[HGI-News] Reminder! HGI-Seminar, Freitag 21.4.06: Trusted Computing

Newsletter des Horst Görtz Instituts hgi-news at lists.ruhr-uni-bochum.de
Di Apr 18 10:00:25 CEST 2006


                     Prof. Dr. Clark Thomborson
 Department of Computer Science of the University of Auckland, New Zealand

            Freitag 21. April 2006, 11:15 Uhr IC 4 / 39-41
                       (Vortrag auf Englisch)

              Trusted Computing: Open, Closed, or Both?

Abstract:
How might a next-generation computer system help us to decide, remember,
and change our minds about whom and what we trust, to do what, under
which circumstances?

Our question has been partly answered by a bewildering array of
competing architectures, including SELinux and Microsoft's Trustworthy
Computing Initiative.

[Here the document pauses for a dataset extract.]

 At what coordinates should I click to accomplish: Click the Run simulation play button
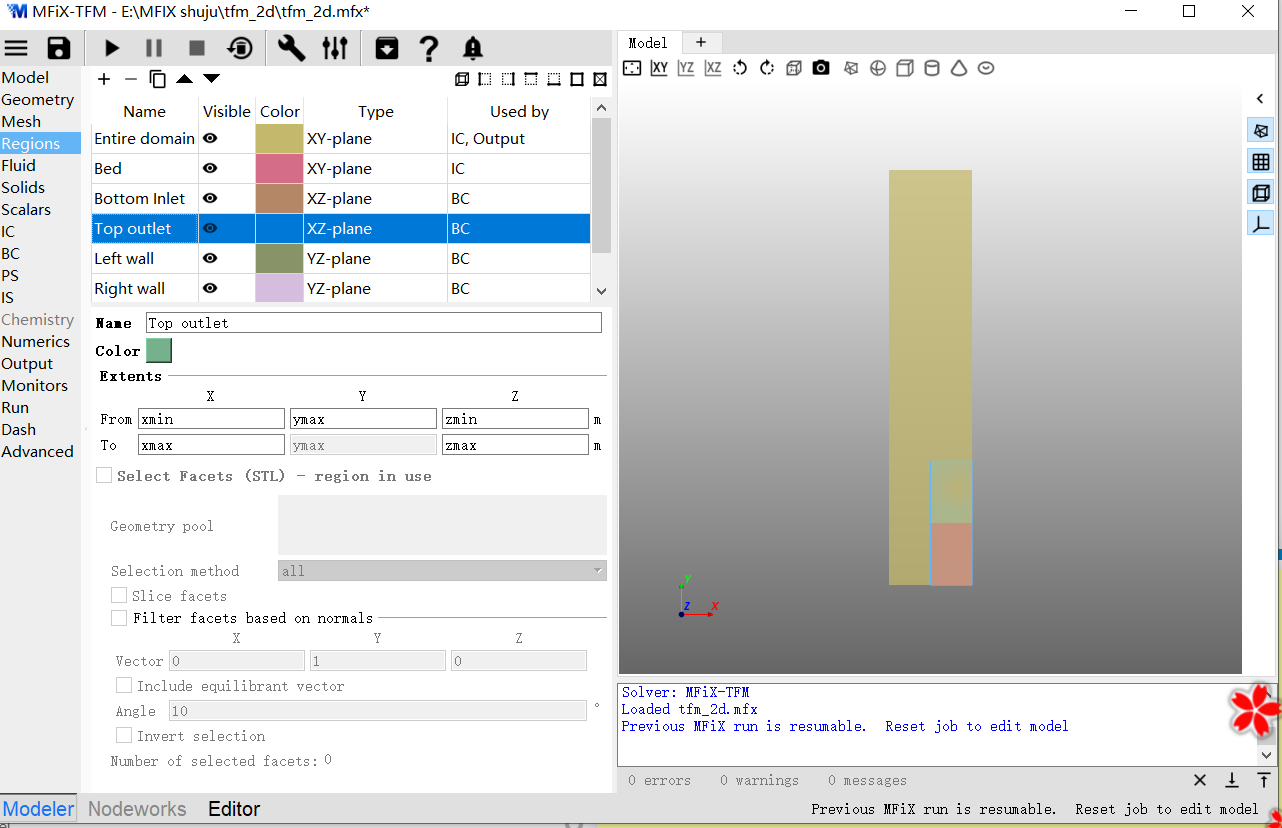pos(112,48)
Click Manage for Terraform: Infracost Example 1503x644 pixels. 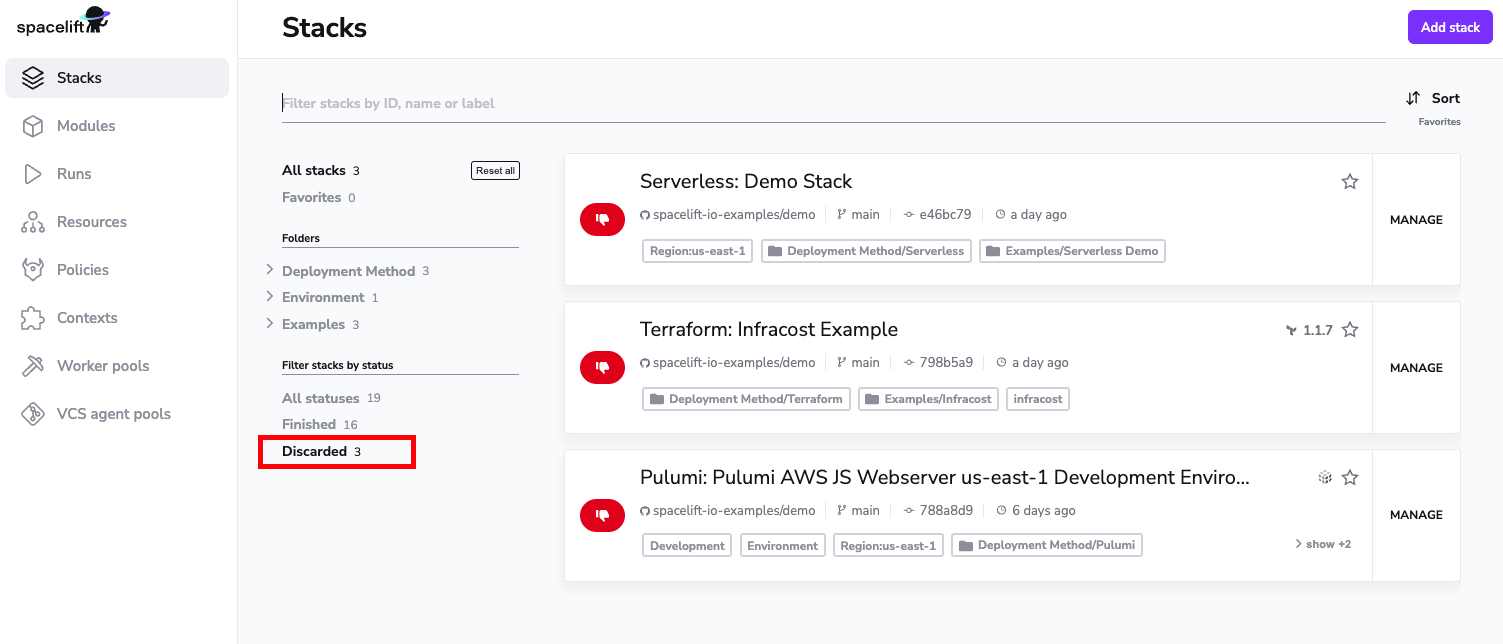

In this seminar I attempt to shed some light on
the architectural competition.

My analysis is based on an examination of three use cases (email,
business-to-business e-commerce, and digital rights management), with
respect to three types of trust relationships: hierarchical trust, peer
trust, and bridging trust. Open-source and closed-source design
methodologies have differing strengths and weaknesses in supporting each
of these three relationship types, suggesting that the most successful
trusted computer systems of the future will be designed by a hybrid
methodology.

Biographical note:
Dr Clark Thomborson has served as a Professor of Computer Science at the
University of Auckland, New Zealand, since 1996.  His prior academic
positions were at the University of Minnesota, and at the University of
California at Berkeley, with consultancies or temporary positions at
MIT, Microsoft Research (Redmond), InterTrust, IBM Yorktown, IBM
Almaden, Institute for Technical Cybernetics (Slovakia), and Xerox PARC.

He gained several years of commercial experience in the USA as a systems
integrator at Digital Biometrics Inc (now Identix), LaserMaster Inc, and
Nicolet Instrument Corp (now Thermo Electron).

Under his birth name Clark Thompson, he was awarded a PhD in Computer
Science from C-MU and a BS (Honors) in Chemistry from Stanford.  He has
published more than 90 refereed papers on topics in software security,
computer systems performance analysis, VLSI algorithms, data
compression, and connection networks.